What's interesting about this new task force is it comes at a time when AT&T (NYSE: T), one of the U.S. market's largest telcos, is asking for regulatory relief on its aging TDM-based networks.

During a recent discussion at the Brookings Institution, AT&T, which has asked the FCC for regulatory relief on its TDM-based networks, said the rules that governed the once voice-centric TDM world don't apply to the growing IP-based network deployments.

Last month, AT&T pledged $14 billion to upgrade its wireline and wireless networks to all-IP in both its large markets and in rural markets. 

"We have to be able to start this transition from the old to the new," Jim Cicconi, AT&T senior executive vice president, said in a Nov. 27 Brookings Institution discussion. "The underlying statutes really aren't designed for the current situation."

One element that the major telcos would like relief from is the Provider of Last Resort (POLR) regulations.

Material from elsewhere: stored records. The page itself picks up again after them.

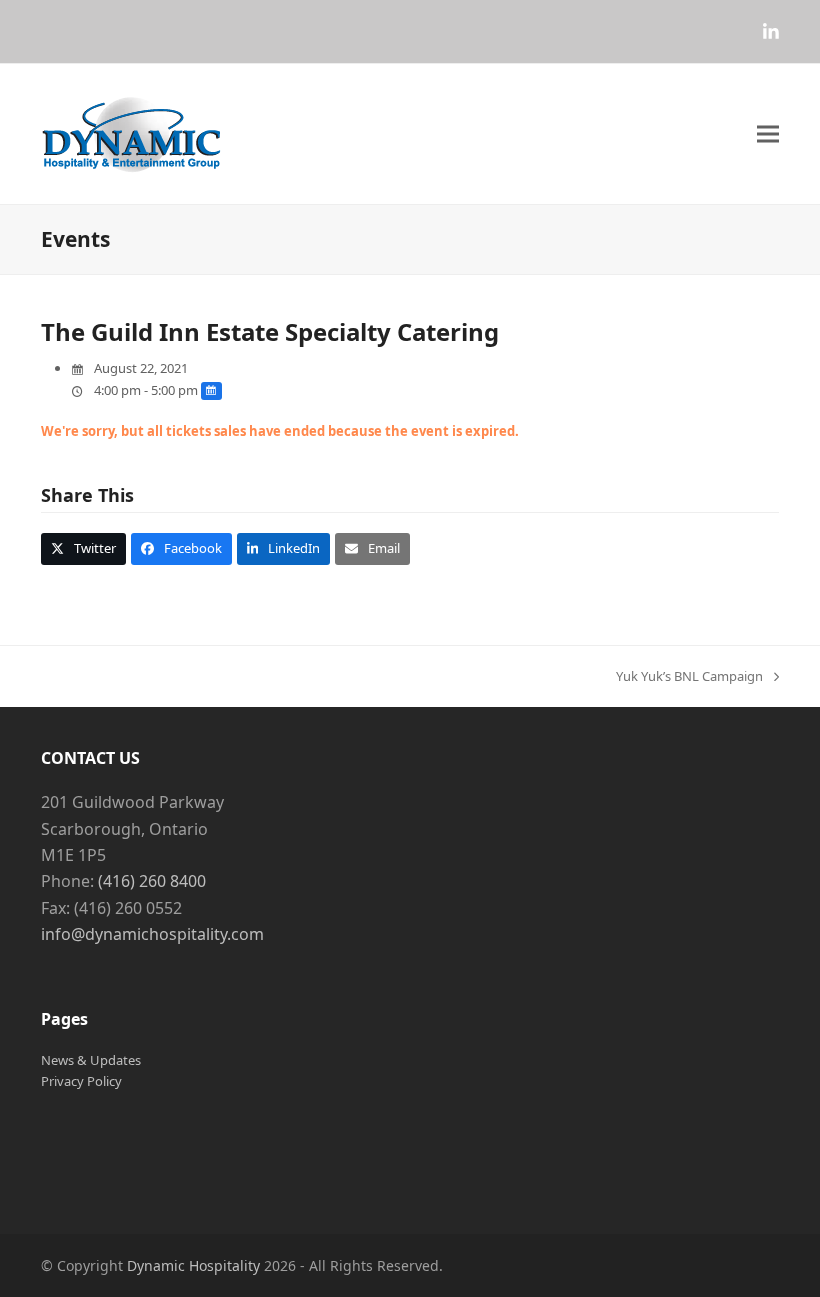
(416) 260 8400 (152, 881)
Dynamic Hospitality (193, 1265)
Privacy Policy (81, 1081)
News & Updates (91, 1060)
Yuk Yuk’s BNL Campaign (689, 677)
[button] (768, 134)
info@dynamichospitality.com (152, 934)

Unlike cable operators such as Comcast that provide circuit switched and IP-based voice service, telcos like AT&T and Verizon have to ensure that they can provide traditional POTS service to every residence and meet standards to ensure that phone service remains operational during storms and power outages.

The regulator's efforts, not surprisingly, are drawing different reactions from industry pundits and competitive groups.

Anna-Maria Kovacs, visiting senior policy scholar at Georgetown University's Center for Business and Public Policy, wrote in a FierceTelecom column that the task force could help streamline the TDM-to-IP transition process.

"A coordinated effort by the FCC to examine the issue of network migration from TDM-based networks to IP-based networks should result in a smoother migration to the IP-based broadband networks that consumers and businesses need and that Congress and the Administration consider a national priority," wrote Kovacs.

However, industry groups like COMPTEL say the FCC needs to ensure that any changes won't affect competitive providers such as tw telecom (Nasdaq: TWTC) from getting access to the telco's last mile facilities to deliver business services.

"COMPTEL believes that the top priority for the Task Force should be to preserve and promote competition by ensuring that competitive carriers continue to have access to last mile facilities and interconnection on just, reasonable and nondiscriminatory terms and conditions as required by the Communications Act, so that consumers and businesses of all sizes continue to have a choice of services and service providers," said Jerry James, CEO of COMPTEL, in a statement about the new Task Force. "Access to copper, wireless and fiber network technologies should be available on a wholesale basis to enable competitive choice for end users and support the administration's goals of expanding broadband across the country."